# OK I need your BEST MEAD recipe! HELP



## sting (Sep 14, 2004)

I am a first time Mead maker. I tried it at the last Beekeepers meeting and really liked it. I have a few friends that are really good wine makers that give me a hard time about making wine so I need to show them up, so I need your best wine recipe. Please HELP!!!! Easy but the BEST.!.!
[email protected]


----------



## nursebee (Sep 29, 2003)

Are you reading the current entries in this forum? Contact me privately for further info (email)

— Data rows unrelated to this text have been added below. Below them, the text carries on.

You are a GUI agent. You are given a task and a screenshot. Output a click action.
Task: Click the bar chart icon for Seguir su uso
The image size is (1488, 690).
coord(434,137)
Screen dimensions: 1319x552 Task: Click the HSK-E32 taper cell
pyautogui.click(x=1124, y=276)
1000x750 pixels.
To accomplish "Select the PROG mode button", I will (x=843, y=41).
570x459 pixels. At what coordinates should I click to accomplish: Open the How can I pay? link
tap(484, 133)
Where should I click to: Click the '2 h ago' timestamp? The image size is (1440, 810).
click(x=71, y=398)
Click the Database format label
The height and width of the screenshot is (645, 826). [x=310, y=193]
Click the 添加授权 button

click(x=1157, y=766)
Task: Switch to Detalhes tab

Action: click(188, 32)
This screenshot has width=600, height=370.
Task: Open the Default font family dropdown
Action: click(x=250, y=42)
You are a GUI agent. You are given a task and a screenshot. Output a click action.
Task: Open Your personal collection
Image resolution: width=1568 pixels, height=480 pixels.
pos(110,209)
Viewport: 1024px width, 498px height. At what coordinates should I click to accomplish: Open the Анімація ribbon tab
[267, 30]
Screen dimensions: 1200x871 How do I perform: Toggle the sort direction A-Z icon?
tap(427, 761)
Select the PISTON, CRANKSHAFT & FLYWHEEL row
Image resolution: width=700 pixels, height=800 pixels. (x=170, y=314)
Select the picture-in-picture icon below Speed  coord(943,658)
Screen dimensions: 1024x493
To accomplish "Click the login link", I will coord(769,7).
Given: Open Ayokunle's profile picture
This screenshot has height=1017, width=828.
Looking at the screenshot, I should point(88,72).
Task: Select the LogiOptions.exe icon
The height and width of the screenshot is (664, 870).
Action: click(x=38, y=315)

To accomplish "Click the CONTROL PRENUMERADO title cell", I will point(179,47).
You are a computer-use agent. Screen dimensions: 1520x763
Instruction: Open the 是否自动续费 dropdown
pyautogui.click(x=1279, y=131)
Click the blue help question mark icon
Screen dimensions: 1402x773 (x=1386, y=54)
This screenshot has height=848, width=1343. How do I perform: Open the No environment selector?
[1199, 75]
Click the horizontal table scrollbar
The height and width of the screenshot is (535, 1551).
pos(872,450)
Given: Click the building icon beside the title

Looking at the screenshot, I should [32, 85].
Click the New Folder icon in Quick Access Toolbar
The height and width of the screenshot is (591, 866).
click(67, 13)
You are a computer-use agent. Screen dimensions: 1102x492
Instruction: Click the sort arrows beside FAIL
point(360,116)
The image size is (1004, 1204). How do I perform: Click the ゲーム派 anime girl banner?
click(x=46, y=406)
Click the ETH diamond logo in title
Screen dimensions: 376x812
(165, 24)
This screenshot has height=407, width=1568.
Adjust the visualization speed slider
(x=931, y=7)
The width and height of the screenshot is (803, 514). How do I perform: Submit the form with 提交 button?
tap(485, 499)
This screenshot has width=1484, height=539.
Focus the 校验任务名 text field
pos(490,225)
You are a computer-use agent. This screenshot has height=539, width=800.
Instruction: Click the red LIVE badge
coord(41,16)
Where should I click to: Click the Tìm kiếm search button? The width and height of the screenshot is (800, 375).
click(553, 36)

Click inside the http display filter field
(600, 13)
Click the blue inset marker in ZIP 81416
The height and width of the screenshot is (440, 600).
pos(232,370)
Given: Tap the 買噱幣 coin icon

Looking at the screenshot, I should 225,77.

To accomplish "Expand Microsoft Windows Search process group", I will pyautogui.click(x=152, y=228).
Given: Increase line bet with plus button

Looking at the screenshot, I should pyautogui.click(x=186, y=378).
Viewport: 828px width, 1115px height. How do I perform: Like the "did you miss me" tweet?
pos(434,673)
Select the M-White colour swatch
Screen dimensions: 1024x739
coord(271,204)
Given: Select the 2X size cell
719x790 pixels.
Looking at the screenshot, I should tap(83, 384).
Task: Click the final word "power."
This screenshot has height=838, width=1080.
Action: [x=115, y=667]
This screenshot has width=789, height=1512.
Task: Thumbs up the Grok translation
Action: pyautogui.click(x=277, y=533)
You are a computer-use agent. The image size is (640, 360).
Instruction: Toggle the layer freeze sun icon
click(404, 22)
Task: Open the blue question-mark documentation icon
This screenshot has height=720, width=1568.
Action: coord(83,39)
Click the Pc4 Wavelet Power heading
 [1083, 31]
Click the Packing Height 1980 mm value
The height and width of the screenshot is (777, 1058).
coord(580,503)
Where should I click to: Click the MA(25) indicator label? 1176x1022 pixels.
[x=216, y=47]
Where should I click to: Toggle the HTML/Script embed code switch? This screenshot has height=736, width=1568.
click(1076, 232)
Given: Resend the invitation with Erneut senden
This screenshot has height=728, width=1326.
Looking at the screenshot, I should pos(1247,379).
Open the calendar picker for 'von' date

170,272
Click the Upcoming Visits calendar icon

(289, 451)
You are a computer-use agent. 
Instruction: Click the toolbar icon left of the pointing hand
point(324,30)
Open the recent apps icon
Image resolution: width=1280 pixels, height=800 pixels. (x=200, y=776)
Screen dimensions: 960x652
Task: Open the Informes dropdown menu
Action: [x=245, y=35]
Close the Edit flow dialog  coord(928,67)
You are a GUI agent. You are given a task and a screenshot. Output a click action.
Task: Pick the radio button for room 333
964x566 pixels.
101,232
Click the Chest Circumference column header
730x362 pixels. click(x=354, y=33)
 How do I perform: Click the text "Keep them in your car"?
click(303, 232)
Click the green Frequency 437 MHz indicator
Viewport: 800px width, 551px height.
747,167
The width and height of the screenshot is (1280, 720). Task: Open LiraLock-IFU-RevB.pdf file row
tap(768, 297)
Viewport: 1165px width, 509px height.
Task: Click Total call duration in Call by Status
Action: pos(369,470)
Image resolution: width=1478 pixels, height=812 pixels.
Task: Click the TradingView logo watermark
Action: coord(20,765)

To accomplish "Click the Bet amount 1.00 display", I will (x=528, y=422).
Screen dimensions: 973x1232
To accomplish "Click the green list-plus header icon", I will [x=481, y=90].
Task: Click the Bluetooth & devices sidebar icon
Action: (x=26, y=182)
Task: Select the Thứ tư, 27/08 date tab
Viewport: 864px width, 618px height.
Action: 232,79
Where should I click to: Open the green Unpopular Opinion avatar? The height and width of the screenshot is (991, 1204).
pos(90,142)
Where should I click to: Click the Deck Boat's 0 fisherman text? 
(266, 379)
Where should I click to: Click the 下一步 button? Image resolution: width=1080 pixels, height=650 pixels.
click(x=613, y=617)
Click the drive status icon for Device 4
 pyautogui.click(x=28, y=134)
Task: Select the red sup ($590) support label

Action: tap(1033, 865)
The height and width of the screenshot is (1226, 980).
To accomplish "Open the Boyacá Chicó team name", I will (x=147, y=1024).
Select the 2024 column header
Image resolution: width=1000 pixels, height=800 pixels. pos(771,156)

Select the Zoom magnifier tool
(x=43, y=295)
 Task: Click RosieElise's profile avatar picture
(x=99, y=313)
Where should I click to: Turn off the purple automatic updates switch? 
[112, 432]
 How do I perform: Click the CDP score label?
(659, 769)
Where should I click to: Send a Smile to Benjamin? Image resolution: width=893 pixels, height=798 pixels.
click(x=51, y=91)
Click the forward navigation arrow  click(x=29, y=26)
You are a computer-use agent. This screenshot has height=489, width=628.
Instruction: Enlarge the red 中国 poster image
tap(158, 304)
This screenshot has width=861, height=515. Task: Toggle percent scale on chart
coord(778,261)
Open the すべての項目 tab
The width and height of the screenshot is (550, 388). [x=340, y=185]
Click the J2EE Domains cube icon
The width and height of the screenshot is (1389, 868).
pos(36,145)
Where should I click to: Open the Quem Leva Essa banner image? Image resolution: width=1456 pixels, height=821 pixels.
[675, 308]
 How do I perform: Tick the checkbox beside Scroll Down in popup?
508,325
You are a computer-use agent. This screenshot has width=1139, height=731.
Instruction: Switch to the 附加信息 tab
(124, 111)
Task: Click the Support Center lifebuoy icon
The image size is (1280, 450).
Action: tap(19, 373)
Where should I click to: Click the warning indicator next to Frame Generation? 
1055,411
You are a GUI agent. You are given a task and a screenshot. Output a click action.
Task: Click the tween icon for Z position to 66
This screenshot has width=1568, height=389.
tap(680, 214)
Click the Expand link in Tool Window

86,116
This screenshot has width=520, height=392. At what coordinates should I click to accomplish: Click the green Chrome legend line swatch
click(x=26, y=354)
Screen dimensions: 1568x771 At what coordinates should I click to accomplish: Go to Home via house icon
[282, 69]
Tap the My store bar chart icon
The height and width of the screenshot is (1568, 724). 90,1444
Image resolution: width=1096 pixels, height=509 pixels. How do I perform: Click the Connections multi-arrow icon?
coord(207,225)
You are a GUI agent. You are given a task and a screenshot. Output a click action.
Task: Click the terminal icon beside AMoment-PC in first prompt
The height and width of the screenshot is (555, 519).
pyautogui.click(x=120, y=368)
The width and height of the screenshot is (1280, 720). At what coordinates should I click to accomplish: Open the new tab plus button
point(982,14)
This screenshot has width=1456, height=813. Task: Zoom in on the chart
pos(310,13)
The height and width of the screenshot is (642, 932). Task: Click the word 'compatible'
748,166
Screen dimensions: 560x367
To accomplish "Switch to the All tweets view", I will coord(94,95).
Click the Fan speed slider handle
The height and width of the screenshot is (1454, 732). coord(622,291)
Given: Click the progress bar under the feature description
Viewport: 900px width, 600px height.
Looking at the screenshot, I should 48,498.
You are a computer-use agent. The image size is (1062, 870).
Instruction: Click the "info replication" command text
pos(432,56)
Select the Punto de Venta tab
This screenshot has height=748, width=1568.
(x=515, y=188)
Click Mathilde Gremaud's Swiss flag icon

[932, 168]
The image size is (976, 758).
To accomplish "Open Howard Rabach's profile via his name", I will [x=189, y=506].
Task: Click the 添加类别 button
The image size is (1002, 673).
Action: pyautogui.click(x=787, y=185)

See here!!! http://www.beesource.com/ubb/Forum14/HTML/000115.html 

------------------
Joe Miller
[email protected]


----------



## sting (Sep 14, 2004)

Yes, I did read the entries in this forum and I saw the mead entry but what I am looking for is a recipe that someone has used themself that worked out great that I can try.


----------



## nursebee (Sep 29, 2003)

Maybe I did not suggest it in my original response (but I think I did)

Check out the mead digests here:NOTE: Digest appears when there is enough material to send one.
Send ONLY articles for the digest to [email protected].
Use [email protected] for [un]subscribe/admin requests.
Digest archives and FAQ are available at www.talisman.com/mead 

Or contact me privately for more info.

If you read some of the digests you will likely see reference to Ken Schramms book on meadmaking. I like it!


----------